Example: Basic SELECT Group

The following code is a simple example of a SELECT group. Notice that the variable a is specified in the SELECT statement, and various values to compare to a are specified in the WHEN statements. When the value of the variable a is

  • 1, x is multiplied by 10

  • 3, 4,or 5, x is multiplied by 100

  • 2 or any other value, nothing happens.

select (a);
   when (1) x=x*10;
   when (3,4,5) x=x*100;
   otherwise;
end

Example: SELECT Group in a DATA Step

Now let's look at a SELECT group in context. In the DATA step below, the SELECT group assign values to the variable Group based on values of the variable JobCode.

Most of the assignments are one-to-one correspondences, but ticket agents (the JobCode values TA1, TA2, and TA3) are grouped together, as are values in the Other category.

data emps(keep=salary group);
   set sasuser.payrollmaster;
   length Group $ 20;
   select(jobcode);
      when ("FA1") group="Flight Attendant I";
      when ("FA2") group="Flight Attendant II";
      when ("FA3") group="Flight Attendant III";
      when ("ME1") group="Mechanic I";
      when ("ME2") group="Mechanic II";
      when ("ME3") group="Mechanic III";
      when ("NA1") group="Navigator I";
      when ("NA2") group="Navigator II";
      when ("NA3") group="Navigator III";
      when ("NA1") group="Navigator I";
      when ("NA2") group="Navigator II";
      when ("NA3") group="Navigator III";
      when ("PT1") group="Pilot I";
      when ("PT2") group="Pilot II";
      when ("PT3") group="Pilot III";
      when ("TA1","TA2","TA3") group="Ticket Agents";
      otherwise group="Other";
    end;
run;

Notice that in this case the SELECT statement does contain a select-expression. You are checking values of a single variable, so here using select(jobcode) and only the JobCode value in each WHEN statement is more concise than eliminating the select-expression and repeating the variable in each when-expression, as in when(jobcode="FA1").

Example: SELECT Group in a DATA Step
Example: SELECT Group in a DATA Step
when ("fa1") group="Flight Attendant I";

In this case, given the SELECT group above, Group would be assigned the value Other.

As you saw in the general form for SELECT groups, you can optionally specify a select-expression in the SELECT statement. The way SAS evaluates a when-expression depends on whether you specify a select-expression.

Specifying SELECT Statements with Expressions

If you do specify a select-expression in the SELECT statement, SAS compares the value of the select-expression with the value of each when-expression. That is, SAS evaluates the select-expression and when-expression, compares the two for equality, and returns a value of true or false.

  • If the comparison is true, SAS executes the statement in the WHEN statement.

  • If the comparison is false, SAS proceeds either to the next when-expression in the current WHEN statement, or to the next WHEN statement if no more expressions are present. If no WHEN statements remain, execution proceeds to the OTHERWISE statement, if one is present.

Specifying SELECT Statements with Expressions

In the following SELECT group, SAS determines the value of toy and compares it to values in each WHEN statement in turn. If a WHEN statement is true compared to the toy value, SAS assigns the related price and continues processing the rest of the DATA step. If none of the comparisons is true, SAS executes the OTHERWISE statement and writes a debugging message to the SAS log.

select (toy);
   when ("Bear") price=35.00;
   when ("Violin") price=139.00;
   when ("Top","Whistle","Duck") price=7.99;
   otherwise put "Check unknown toy: " toy=;
end;

Specifying SELECT Statements without Expressions

If you don't specify a select-expression, SAS evaluates each when-expression to produce a result of true or false.

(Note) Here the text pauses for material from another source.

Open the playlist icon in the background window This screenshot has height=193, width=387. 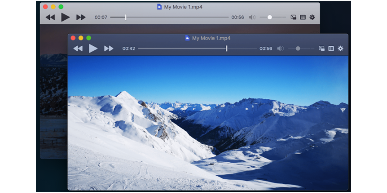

  • If the result is true, SAS executes the statement in the WHEN statement.

  • If the result is false, SAS proceeds either to the next when-expression in the current WHEN statement, or to the next WHEN statement if no more expressions are present, or to the OTHERWISE statement if one is present. (That is, SAS performs the action that is indicated in the first true WHEN statement.)

If more than one WHEN statement has a true when-expression, only the first WHEN statement is used; once a when-expression is true, no other when-expressions are evaluated.

Specifying SELECT Statements without Expressions

In the example below, the SELECT statement does not specify a select-expression. The WHEN statements are evaluated in order, and only one is used. For example, if the value of toy is Bear and the value of month is FEB, only the second WHEN statement is used, even though the condition in the third WHEN statement is also met. In this case, the variable price is assigned the value 25.00:

select;
   when (toy="Bear" and month in ('OCT', 'NOV', 'DEC')) price=45.00;
   when (toy="Bear" and month in ('JAN', 'FEB')) price=25.00;
   when (toy="Bear") price=35.00;
   otherwise;
end;

Grouping Statements Using DO Groups

So far in this chapter, you've seen examples of conditional processing (IF-THEN/ ELSE statements and SELECT groups) that execute only a single SAS statement when a condition is true. However, you can also execute a group of statements as a unit by using DO groups.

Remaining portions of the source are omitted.